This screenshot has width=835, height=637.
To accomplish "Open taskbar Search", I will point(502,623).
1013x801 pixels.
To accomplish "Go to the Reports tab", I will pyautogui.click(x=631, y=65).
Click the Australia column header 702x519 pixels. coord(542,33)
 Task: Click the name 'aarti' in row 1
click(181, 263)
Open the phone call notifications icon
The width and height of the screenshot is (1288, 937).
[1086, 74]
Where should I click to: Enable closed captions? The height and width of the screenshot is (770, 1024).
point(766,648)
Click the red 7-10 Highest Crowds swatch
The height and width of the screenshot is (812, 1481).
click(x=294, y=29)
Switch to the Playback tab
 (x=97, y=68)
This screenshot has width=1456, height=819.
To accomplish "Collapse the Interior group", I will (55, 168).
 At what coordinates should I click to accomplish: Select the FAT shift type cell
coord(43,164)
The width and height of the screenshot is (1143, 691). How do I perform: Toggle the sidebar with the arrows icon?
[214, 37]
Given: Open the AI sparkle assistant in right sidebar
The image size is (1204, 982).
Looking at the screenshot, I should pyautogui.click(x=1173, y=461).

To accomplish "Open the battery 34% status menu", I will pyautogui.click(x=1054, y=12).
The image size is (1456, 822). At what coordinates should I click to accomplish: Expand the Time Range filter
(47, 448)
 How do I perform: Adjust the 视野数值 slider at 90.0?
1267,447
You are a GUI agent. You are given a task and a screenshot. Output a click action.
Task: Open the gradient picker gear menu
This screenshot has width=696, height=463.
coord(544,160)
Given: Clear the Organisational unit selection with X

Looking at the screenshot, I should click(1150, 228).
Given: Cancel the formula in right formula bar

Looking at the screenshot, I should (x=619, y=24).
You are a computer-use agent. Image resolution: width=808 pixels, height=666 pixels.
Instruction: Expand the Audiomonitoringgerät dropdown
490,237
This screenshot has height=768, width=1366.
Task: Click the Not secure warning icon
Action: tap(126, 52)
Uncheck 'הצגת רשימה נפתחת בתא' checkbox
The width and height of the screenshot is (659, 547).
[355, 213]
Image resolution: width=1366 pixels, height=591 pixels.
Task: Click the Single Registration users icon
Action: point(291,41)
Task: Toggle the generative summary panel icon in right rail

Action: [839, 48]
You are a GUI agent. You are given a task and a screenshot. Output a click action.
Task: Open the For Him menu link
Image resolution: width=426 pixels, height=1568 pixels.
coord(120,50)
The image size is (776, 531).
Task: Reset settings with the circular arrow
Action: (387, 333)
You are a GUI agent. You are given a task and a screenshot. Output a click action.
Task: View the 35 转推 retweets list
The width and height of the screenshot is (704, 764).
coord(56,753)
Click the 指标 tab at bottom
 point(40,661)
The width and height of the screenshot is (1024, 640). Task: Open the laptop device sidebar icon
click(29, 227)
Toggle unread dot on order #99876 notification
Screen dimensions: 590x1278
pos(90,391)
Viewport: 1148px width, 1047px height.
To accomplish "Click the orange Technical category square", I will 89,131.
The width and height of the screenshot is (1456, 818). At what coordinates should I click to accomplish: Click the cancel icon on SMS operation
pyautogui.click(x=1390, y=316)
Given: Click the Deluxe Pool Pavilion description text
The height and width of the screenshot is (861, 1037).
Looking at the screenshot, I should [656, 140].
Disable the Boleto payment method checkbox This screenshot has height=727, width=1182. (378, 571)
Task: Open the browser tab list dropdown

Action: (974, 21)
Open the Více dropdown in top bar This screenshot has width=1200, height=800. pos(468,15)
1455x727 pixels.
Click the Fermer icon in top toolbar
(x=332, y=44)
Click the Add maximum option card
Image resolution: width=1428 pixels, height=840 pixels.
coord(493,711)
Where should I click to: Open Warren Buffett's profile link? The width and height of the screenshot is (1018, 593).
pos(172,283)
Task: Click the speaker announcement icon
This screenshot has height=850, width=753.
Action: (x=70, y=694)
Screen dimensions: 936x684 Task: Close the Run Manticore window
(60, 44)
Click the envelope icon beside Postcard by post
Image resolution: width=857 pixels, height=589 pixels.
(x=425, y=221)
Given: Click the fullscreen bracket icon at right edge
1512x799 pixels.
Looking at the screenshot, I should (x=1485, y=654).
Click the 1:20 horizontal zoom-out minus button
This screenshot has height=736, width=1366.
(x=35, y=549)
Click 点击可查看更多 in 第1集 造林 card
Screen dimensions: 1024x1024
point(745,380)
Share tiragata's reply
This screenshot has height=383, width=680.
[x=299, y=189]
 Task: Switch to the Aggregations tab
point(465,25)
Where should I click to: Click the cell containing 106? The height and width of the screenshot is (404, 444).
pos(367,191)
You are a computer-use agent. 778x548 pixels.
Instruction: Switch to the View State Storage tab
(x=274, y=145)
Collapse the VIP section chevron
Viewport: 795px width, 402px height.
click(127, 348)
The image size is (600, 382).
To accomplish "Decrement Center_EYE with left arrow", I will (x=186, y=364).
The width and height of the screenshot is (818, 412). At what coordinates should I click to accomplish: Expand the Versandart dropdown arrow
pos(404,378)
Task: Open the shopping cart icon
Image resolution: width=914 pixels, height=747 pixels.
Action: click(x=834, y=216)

○ ○ ○

• **Your objective**
Please locate every line in the rows above that contains the word "list" and copy each of those lines in full.

• **Exercise output**
Task: View the 35 转推 retweets list
Task: Open the browser tab list dropdown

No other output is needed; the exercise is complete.